* Passage provided
Coursera: Machine Learning (Week 5) [Assignment Solution]

Recommended Courses:
Coursera: Machine Learning
Google Data Analytics Professional Certificate.

1.Back-propagation algorithm for neural networks to the task of hand-written digit recognition

Don't just copy paste the code for the sake of completion.

Make sure you understand the code first.

In this exercise, you will implement the back-propagation algorithm for neural networks and apply it to the task of hand-written digit recognition. Before starting on the programming exercise, we strongly recommend watching the video lectures and completing the review questions for the associated topics.

It consist of the following files:

ex4.m - Octave/MATLAB script that steps you through the exercise
ex4data1.mat - Training set of hand-written digits
ex4weights.mat - Neural network parameters for exercise 4
submit.m - Submission script that sends your solutions to our servers
displayData.m - Function to help visualize the dataset
fmincg.m - Function minimization routine (similar to fminunc)
sigmoid.m - Sigmoid function
computeNumericalGradient.m - Numerically compute gradients
checkNNGradients.m - Function to help check your gradients
debugInitializeWeights.m - Function for initializing weights
predict.m - Neural network prediction function
[*] sigmoidGradient.m - Compute the gradient of the sigmoid function
[*] randInitializeWeights.m - Randomly initialize weights
[*] nnCostFunction.m - Neural network cost function

* indicates files you will need to complete

sigmoidGradient.m :

function g = sigmoidGradient(z)
  %SIGMOIDGRADIENT returns the gradient of the sigmoid function
  %evaluated at z
  %   g = SIGMOIDGRADIENT(z) computes the gradient of the sigmoid function
  %   evaluated at z. This should work regardless if z is a matrix or a
  %   vector. In particular, if z is a vector or matrix, you should return
  %   the gradient for each element.
  
  g = zeros(size(z));
  
  % ====================== YOUR CODE HERE ======================
  % Instructions: Compute the gradient of the sigmoid function evaluated at
  %               each value of z (z can be a matrix, vector or scalar).
  
  g = sigmoid(z).*(1-sigmoid(z));
  
  % =============================================================
end

randInitializeWeights.m :

function W = randInitializeWeights(L_in, L_out)
  %RANDINITIALIZEWEIGHTS Randomly initialize the weights of a layer with L_in
  %incoming connections and L_out outgoing connections
  %   W = RANDINITIALIZEWEIGHTS(L_in, L_out) randomly initializes the weights 
  %   of a layer with L_in incoming connections and L_out outgoing 
  %   connections.

* Goal a
List every file that the Week 5 assignment page marks with an asterisk as needing to be completed.
These records are unrelated to the Week 5 assignment page.

Word and element location records
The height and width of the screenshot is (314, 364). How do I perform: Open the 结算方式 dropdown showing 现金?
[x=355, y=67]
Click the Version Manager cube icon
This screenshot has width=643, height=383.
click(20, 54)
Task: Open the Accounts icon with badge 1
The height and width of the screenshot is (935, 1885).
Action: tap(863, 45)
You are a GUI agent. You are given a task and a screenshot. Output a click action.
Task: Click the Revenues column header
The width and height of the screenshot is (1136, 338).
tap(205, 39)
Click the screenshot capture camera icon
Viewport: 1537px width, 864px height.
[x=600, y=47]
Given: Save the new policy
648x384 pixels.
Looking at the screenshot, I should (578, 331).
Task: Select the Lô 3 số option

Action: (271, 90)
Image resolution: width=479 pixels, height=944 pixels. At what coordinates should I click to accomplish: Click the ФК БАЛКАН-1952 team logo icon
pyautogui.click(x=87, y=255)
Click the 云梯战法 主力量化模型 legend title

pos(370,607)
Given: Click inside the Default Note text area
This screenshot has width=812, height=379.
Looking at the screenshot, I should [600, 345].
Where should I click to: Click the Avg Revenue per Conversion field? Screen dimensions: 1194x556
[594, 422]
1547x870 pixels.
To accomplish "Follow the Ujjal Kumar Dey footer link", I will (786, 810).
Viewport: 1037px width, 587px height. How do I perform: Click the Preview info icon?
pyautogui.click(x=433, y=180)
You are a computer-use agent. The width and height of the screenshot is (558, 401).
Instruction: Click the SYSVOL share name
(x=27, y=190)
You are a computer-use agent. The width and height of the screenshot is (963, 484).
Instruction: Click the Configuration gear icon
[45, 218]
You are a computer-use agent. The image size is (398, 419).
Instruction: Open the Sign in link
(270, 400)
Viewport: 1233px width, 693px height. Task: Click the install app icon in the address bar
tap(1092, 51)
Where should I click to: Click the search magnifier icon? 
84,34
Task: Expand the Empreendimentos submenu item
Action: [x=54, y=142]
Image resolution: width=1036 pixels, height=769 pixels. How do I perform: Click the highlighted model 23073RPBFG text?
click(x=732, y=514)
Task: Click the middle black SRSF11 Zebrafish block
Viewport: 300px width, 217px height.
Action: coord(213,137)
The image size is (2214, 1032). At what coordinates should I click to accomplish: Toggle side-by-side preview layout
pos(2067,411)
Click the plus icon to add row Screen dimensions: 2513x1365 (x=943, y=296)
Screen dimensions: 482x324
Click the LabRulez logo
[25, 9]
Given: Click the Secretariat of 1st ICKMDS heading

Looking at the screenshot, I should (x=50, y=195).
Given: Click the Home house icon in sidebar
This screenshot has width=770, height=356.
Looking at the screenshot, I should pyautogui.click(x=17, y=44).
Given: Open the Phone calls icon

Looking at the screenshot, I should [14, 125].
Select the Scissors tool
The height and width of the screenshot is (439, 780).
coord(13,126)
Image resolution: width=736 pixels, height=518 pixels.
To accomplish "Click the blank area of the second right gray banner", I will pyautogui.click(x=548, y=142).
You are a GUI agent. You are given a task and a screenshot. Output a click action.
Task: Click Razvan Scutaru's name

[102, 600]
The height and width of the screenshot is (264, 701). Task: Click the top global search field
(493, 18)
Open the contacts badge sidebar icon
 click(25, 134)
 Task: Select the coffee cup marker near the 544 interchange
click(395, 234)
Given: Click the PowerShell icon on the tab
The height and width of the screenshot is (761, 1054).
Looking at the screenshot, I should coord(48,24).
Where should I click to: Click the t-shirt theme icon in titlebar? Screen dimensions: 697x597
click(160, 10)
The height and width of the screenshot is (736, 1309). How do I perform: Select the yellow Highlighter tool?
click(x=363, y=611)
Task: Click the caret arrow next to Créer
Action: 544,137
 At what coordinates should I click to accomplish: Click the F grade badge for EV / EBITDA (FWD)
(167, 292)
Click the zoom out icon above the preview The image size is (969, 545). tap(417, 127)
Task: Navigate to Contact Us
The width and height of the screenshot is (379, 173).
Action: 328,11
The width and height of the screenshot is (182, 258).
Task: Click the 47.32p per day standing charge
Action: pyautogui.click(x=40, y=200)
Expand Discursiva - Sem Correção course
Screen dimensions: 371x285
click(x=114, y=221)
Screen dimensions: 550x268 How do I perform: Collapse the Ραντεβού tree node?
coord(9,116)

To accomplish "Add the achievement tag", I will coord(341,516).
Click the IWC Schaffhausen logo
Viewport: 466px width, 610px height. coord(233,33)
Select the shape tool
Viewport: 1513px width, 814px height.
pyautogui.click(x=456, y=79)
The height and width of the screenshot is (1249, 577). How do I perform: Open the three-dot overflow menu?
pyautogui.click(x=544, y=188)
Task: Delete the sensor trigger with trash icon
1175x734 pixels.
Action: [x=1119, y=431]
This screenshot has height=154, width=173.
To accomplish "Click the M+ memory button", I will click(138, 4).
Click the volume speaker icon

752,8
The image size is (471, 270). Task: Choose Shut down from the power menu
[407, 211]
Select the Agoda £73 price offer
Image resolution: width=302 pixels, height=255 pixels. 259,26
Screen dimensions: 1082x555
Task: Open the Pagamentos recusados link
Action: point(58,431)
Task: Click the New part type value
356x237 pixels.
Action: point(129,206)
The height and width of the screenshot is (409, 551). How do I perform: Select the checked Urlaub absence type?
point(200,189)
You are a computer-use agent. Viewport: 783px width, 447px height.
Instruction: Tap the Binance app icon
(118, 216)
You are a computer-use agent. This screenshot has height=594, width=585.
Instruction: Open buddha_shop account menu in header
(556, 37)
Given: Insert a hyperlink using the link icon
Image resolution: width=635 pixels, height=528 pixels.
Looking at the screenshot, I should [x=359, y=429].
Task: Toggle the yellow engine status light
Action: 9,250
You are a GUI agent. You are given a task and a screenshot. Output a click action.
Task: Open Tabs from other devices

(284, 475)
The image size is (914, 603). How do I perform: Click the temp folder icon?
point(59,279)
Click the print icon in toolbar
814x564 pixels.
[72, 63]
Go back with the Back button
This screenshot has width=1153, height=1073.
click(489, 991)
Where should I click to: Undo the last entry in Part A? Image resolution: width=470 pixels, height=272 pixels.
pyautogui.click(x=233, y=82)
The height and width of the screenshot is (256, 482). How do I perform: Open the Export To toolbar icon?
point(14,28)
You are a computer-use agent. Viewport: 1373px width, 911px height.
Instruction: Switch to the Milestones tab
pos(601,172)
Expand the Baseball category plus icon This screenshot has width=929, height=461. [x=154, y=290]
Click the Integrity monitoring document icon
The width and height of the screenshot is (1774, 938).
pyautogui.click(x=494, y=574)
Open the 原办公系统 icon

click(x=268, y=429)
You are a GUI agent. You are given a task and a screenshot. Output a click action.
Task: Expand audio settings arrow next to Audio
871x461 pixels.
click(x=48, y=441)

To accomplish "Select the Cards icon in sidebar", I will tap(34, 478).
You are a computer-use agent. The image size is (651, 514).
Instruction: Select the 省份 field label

* Goal b
Put the lines of the records into a numbered list, starting with the line that contains "The image size is (2214, 1032)." and ending with the line that contains "Looking at the screenshot, I should pyautogui.click(x=17, y=44).". Leave out any blank lines.

* Expected output a
sigmoidGradient.m
randInitializeWeights.m
nnCostFunction.m

* Expected output b
1. The image size is (2214, 1032). At what coordinates should I click to accomplish: Toggle side-by-side preview layout
2. pos(2067,411)
3. Click the plus icon to add row Screen dimensions: 2513x1365 (x=943, y=296)
4. Screen dimensions: 482x324
5. Click the LabRulez logo
6. [25, 9]
7. Given: Click the Secretariat of 1st ICKMDS heading
8. Looking at the screenshot, I should (x=50, y=195).
9. Given: Click the Home house icon in sidebar
10. This screenshot has width=770, height=356.
11. Looking at the screenshot, I should pyautogui.click(x=17, y=44).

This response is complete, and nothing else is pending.